African Americans have made great contributions to the city of Kissimmee, our nation, and to the world.  Tuesday, in honor of Black History Month, Kissimmee’s Public Affairs Officer Melissa Zayas-Moreno and its commissioners honored a handful of African-American community leaders.

“Today we celebrate the work African-American leaders have accomplished. We’re a very diverse community, making it a unique place to live, work and play,” Mayor Jose Alvarez said. “We know contributions are made throughout the year as a part of one community. We live in a city where history and progress collide. Kissimmee i s blessed to have one of the most diverse commissions it’s ever seen. To honor such contributions contributions made by our African-American community that is making our city a better place to live.”

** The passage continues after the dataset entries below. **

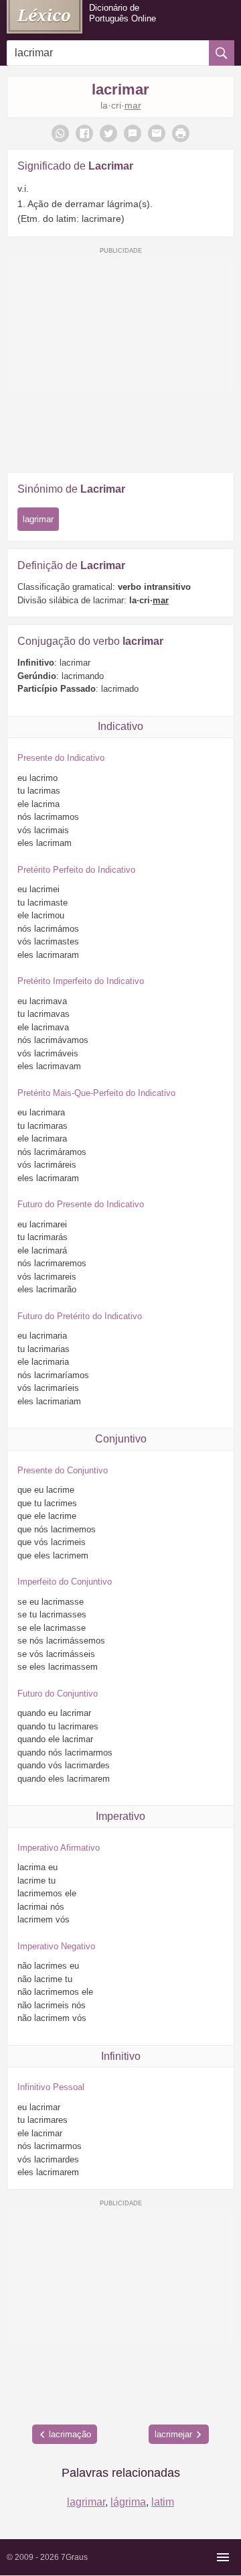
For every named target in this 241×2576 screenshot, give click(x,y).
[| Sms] (132, 133)
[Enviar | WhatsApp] (60, 133)
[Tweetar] (108, 133)
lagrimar (38, 519)
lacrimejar (173, 2434)
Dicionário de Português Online (122, 13)
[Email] (156, 133)
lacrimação (70, 2434)
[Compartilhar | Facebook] (84, 133)
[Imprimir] (180, 133)
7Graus (74, 2557)
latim (162, 2502)
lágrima (128, 2502)
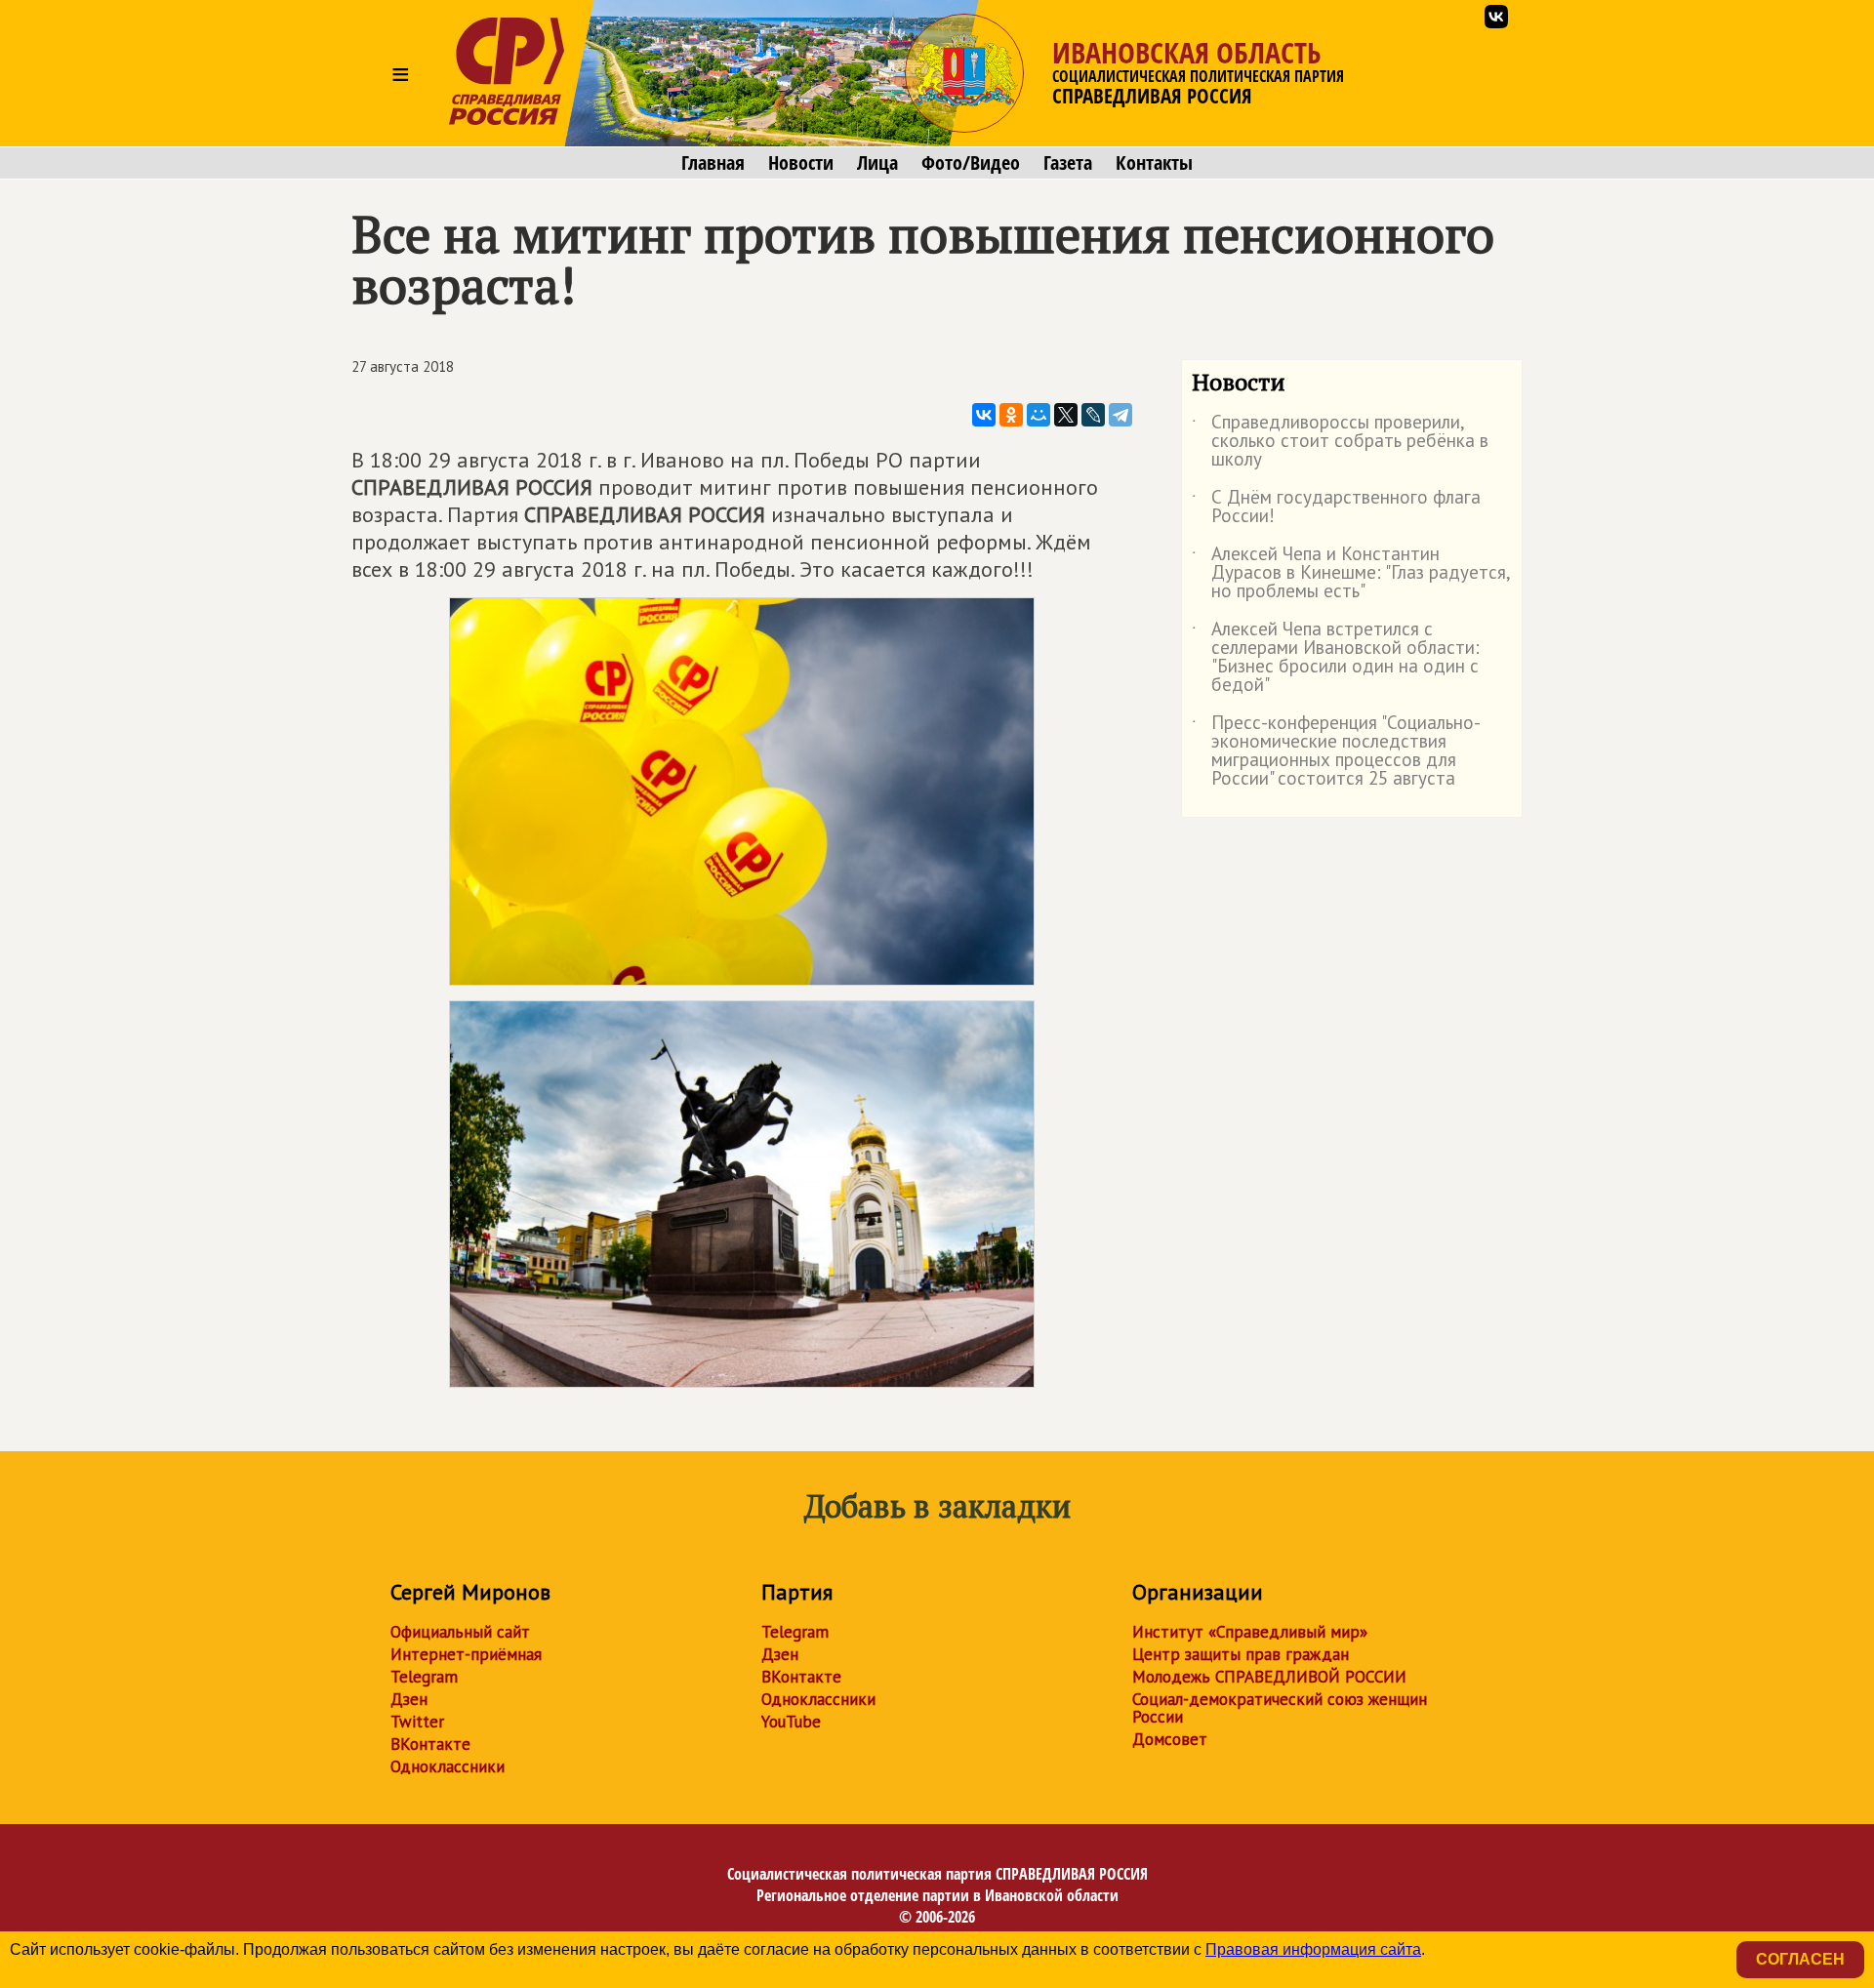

Here’s the impactful community leaders who the city of Kissimmee honored Tuesday:

Anna Pinellas:
Anna Pinellas moved to Kissimmee in June of 1981 from Washington, D.C. and  began working at Martin Marietta. She later moved onto Kissimmee where she worked to secure Osceola community development block grants (CDBG) and to establish Martin Luther King Day as a holiday in the cities of Kissimmee, St. Cloud, Osceola County and the School District. She has served on multiple boards, including the Osceola Council on Aging, Head Start Board of Directors, and 4C Board of Directors, to name a few.

Dr. Ann Tyler:
Dr. Ann Tyler has lived in Kissimmee since August 1991 and has always been interested in the community. She has served as an appointed member of various Osceola County committees and has been part of organizations such as Osceola County Education Associations-Retired and is a lifetime member of the local NAACP branch.

Roxanne Harvey:
Roxanne Harvey, missionary and pastor of Real Love International Ministries, established to “help people discover and develop skills that will enable individuals to move from poverty to independent living, from helplessness to hopefulness.” She also established computer training programs for low-income residents that include job placement assistance.

Pastor Sterling Blake:
Pastor Sterling Blake, who’s gone from farm worker to entrepreneur led by the Lord, his company Sterling Silver Scape and Sod has been in existence for 312 years and employs 29 workers.

Eddie Fullwood:
Eddie Fullwood was born and raised in Kissimmee and is the co-founder of No Limit, Inc. He began his career in 2002 by maintaining neighborhood landscape plants and lawns throughout Kissimmee. In 2003, his business was incorporated under the name of No Limit Lawn Care, Inc. and expanded into all segments of the landscape industry. In 2012, he started his business, No Limit Handyman Services, Inc. that currently employs over 40 people.
Marielle Pierrot, Social worker and community organizer, and founder of Founder of I Am Woman Proverbs 31 Ministiry;

Marielle Pierrot:
Marielle Pierrot is a native New Yorker who moved to South Florida in 2003 and then to Central Florida in 2006. She is the third of seven siblings and a mother of two children. Despite Marielle being hearing impaired, she successfully pursued her career as a social worker and community organizer with more than 20 years of experience in the social services industry. She worked with at risk homeless youth, pregnant youths, foster children, and homeless families and has served in the Florida Coalition for the Homeless, Broward Coalition for the Homeless, United Way Independent Living Program and FEMA.

Arkeisha Reese:
Arkeisha was born in Miami Florida. In May 2001, she had her second son, Kareem Angel Green, but tragically, at the age of only five, his life was cut short due to a drowning accident. Arkeisha’s passion for helping others assisted her in getting through the tremendous loss by becoming an advocate for swimming safety through the Team Memorial Foundation. She has donated countless swimming lesson vouchers to various community parks to help reduce the number of child drownings locally. She often speaks to organizations about water safety and helps raise funds for school supplies for local students in need.

Osceola Arts coordinated the work of five local artists, who’s paintings will be displayed on the walls as Kissimmee City Hall through the end of the month. The Liberty High School choir sang the national anthem and provided other musical entertainment.